By default, new tensors are created on the CPU, so we have to specify when we want to create our tensor on the GPU with the optional device argument. You can see when we print the new tensor, PyTorch informs us which device it’s on (if it’s not on CPU).

In [16]:
if torch.cuda.is_available():
    my_device = torch.device('cuda')
else:
    my_device = torch.device('cpu')
print('Device: {}'.format(my_device))

x = torch.rand(2, 2, device=my_device)
print(x)

Device: cpu
tensor([[0.9413, 0.4460],
        [0.9289, 0.6293]])


#### Changing Tensor Shapes

For a model that works on 3 x 226 x 226 images - a 226-pixel square with 3 color channels. When you load and transform it, you’ll get a tensor of shape (3, 226, 226). Your model, though, is expecting input of shape (N, 3, 226, 226), where N is the number of images in the batch.

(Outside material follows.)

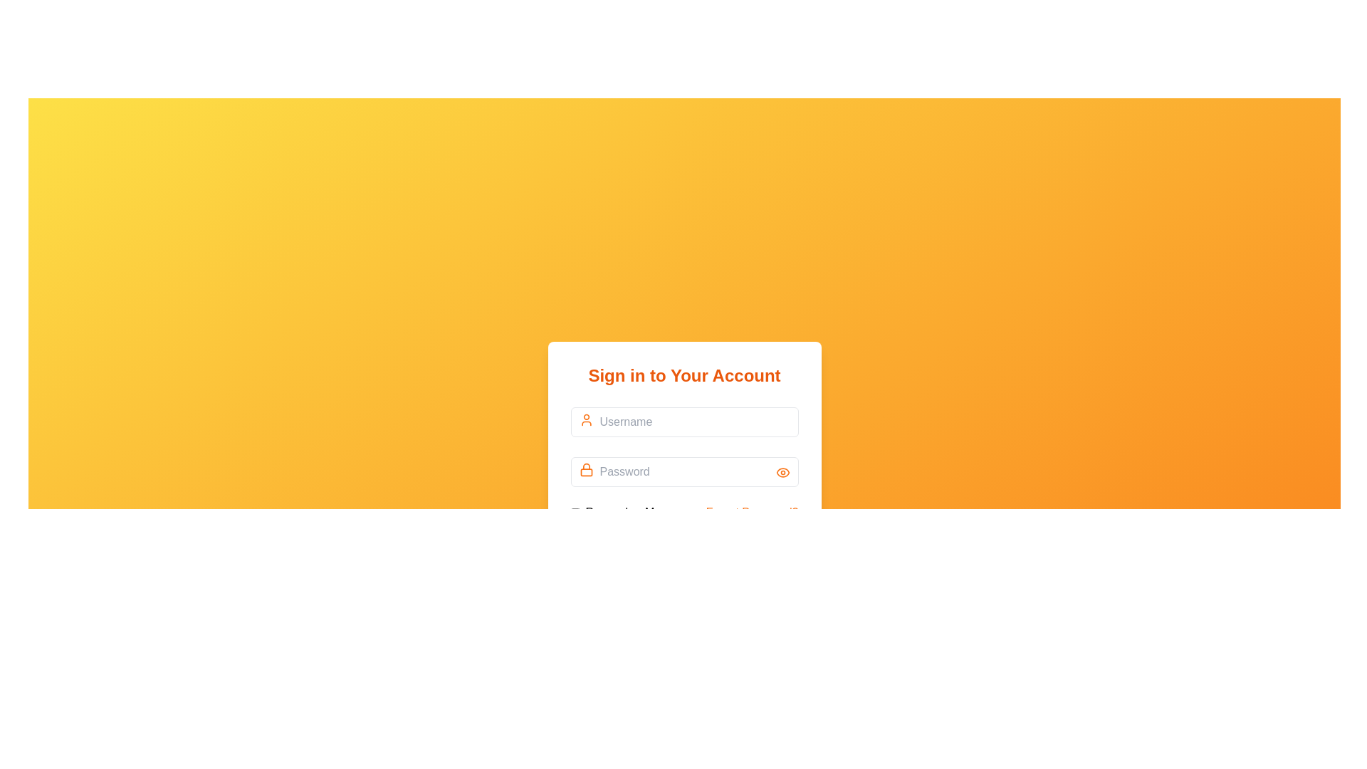 The height and width of the screenshot is (769, 1367). Describe the element at coordinates (586, 469) in the screenshot. I see `the bright orange lock icon located at the top left corner inside the password input field` at that location.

We unqueeze the tensor to add a dimension at index 0.

In [17]:
a = torch.rand(3, 226, 226)
b = a.unsqueeze(0)

print(a.shape)
print(b.shape)

torch.Size([3, 226, 226])
torch.Size([1, 3, 226, 226])


Unsqueeze is a way to add a dimension to a tensor, and squeeze is a way to remove a dimension of extent 1, to do unbatched computation.

In [18]:
a = torch.rand(1, 20)
print(a.shape)
print(a)

b = a.squeeze(0)
print(b.shape)
print(b)

# Will not be squeezed
c = torch.rand(2, 2)
print(c.shape)

d = c.squeeze(0)
print(d.shape)

torch.Size([1, 20])
tensor([[0.6191, 0.9935, 0.1844, 0.6138, 0.6854, 0.0438, 0.0636, 0.2884, 0.4362,
         0.2368, 0.1394, 0.1721, 0.1751, 0.3851, 0.0732, 0.3118, 0.9180, 0.7293,
         0.5351, 0.5078]])
torch.Size([20])
tensor([0.6191, 0.9935, 0.1844, 0.6138, 0.6854, 0.0438, 0.0636, 0.2884, 0.4362,
        0.2368, 0.1394, 0.1721, 0.1751, 0.3851, 0.0732, 0.3118, 0.9180, 0.7293,
        0.5351, 0.5078])
torch.Size([2, 2])
torch.Size([2, 2])


In [21]:
output3d = torch.rand(6, 20, 20)
print(output3d.shape)

input1d = output3d.reshape(1, 6 * 20 * 20)
print(input1d.shape)

input1d = output3d.reshape(-1, 2)
print(input1d.shape)

torch.Size([6, 20, 20])
torch.Size([1, 2400])
torch.Size([1200, 2])


What is the order of the 1200,2 tensor datas?

# Automatic Gradients

I hope you know what autograd is why we are using it, if not then check out this [link](https://pytorch.org/tutorials/beginner/introyt/autogradyt_tutorial.html) for more information on Automatic Gradients. 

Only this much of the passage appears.